| The Welsh wizard, Ryan Giggs,
started his career at Maine Road, but after one
junior match moved to Old Trafford where he has
performed for the red side of Manchester with
devastating effect since aged 17, when he made
his full debut in a 1-0 win over City and scored!
An England schoolboy
international, Giggs has always played his
international football for Wales, after being
born in Cardiff.
From his first match in March
1991 Giggs has always been regarded as one of the
hottest properties in European football and has
lived up to his billing for United putting in
some stunning displays, on either wing, as centre
forward or as in the 1995-96 as a central
midfielder.
Always compared to George Best,
Giggs started his full time career alternating
between first team and youth team appearances and
in the 1991-92 season won a FA Youth Cup winners
medal, while making 38 league appearances for
United.
A month before that Youth Cup
final he became the youngest man to play for
Wales when running out against Germany aged 17
years and 321 days. He followed United great
Duncan Edwards into the record books, who was the
youngest man to play for England.
Giggs has taken up
record-breaking as a past-time and also became
the first player to win the PFA's Young Player of
the Year award in successive seasons (1992 and
1993), also winning the Barclays Bank Young Eagle
of the Year in 1992.
Goalscoring has been Giggs'
only Achilles heel and he went almost 100 games
up to the start of the 1995-96 with only two
goals to his name, but in his role as creator he
has won a special place in the hearts of United
fans.
His real skill is the ability
to beat defenders, the blistering acceleration,
and the whipped-in crosses.
In the 1994-95 season Giggs
form dropped as United blew the chance of a hat
trick of Premier League titles and bowed out of
the Champions League again only for it to return
as Eric Cantona came back from his nine-month
ban.
Injuries and a string of
headturning girlfriends accompanied his dip in
high level performances, along with money made
outside the game, boot deals and as many
lucrative contracts as he could sign.
His mailbag is one of the
biggest in British football - in a good week he
gets over 2,000 letters and on Valentine's Day
this figure is trebled, enough attention to turn
the head of the most sensible teenager.
United fans were delighted to
see the doubters proved wrong at the start of the
1995-96 season and Giggs return to his mecurial
best.
Most people are astonished at
how well the wonder boy has handled his fame. He
is treated like Royalty wherever he goes but has
never wandered off the straight and narrow into a
path well trodden by former football teen idols
like George Best.
He keeps his feet on the
ground, helped by a protective manager in Alex
Ferguson, who even stopped him giving interviews
to the media in his first couple of seasons in
the first team.
Best is in fact envious of the
chances given to Giggs to keep his mind on
football.
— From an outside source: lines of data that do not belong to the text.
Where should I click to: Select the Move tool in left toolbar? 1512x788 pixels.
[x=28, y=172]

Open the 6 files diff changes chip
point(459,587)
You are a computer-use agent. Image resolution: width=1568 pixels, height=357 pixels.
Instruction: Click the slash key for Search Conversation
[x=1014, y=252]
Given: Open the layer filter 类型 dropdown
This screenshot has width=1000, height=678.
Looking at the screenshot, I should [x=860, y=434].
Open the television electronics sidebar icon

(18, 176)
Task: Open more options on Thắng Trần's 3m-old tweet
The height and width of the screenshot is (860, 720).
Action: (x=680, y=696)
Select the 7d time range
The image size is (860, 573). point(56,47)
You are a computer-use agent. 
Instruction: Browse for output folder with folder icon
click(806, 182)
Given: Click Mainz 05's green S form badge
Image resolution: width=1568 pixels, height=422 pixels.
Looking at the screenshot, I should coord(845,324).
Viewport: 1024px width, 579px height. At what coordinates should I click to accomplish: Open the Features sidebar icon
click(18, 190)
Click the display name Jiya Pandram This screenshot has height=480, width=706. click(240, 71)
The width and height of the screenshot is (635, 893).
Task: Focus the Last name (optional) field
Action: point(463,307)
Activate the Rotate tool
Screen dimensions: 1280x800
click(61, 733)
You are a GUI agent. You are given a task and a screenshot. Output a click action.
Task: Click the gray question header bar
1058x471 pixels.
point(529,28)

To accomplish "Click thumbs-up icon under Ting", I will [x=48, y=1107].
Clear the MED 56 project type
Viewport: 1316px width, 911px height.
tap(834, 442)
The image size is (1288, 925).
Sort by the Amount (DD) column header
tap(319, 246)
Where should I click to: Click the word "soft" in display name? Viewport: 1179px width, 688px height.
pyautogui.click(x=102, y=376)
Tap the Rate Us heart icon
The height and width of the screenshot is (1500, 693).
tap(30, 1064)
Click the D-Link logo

Best says: "Everybody makes
mistakes and I made loads. But I think you're
lucky if you have someone like Alex to look after
you."
Best is a great admirer of the
man who sits on his throne at Old Trafford and
adds: "The one thing all great athletes have
is perfect balance.
"Ryan has it and that's
why he doesn't get hurt in tackles. I've always
believed any great player could play in any
particular period of time.
Ryan regained his form in the
1995-96 season, helping United achieve the
'double' once again. Perhaps his best goal in the
campaign came against Manchester City, a
breathtaking netbuster from a very acute angle
winning the game 3-2 for United.
Giggs had another season where
slight injuries interupted the flow of his game
in 96/97, but he still managed to put in some
terrific performances.
Perhaps his best ever
performance in a United shirt came in the
Champions League quarter-final against Porto at
Old Trafford. Deputising for Roy Keane in
midfield, Giggs tore into the Portuguese side and
helped United to a 4-0 win, scoring the third,
brilliant goal himself.
Giggs started the 97/98 season
again slightly hampered by injuries, but he
returned to face Juventus in the Champions
League. Giggs scored another unbelievable goal as
United went on to win 3-2, in a result that sent
shock waves around Europe.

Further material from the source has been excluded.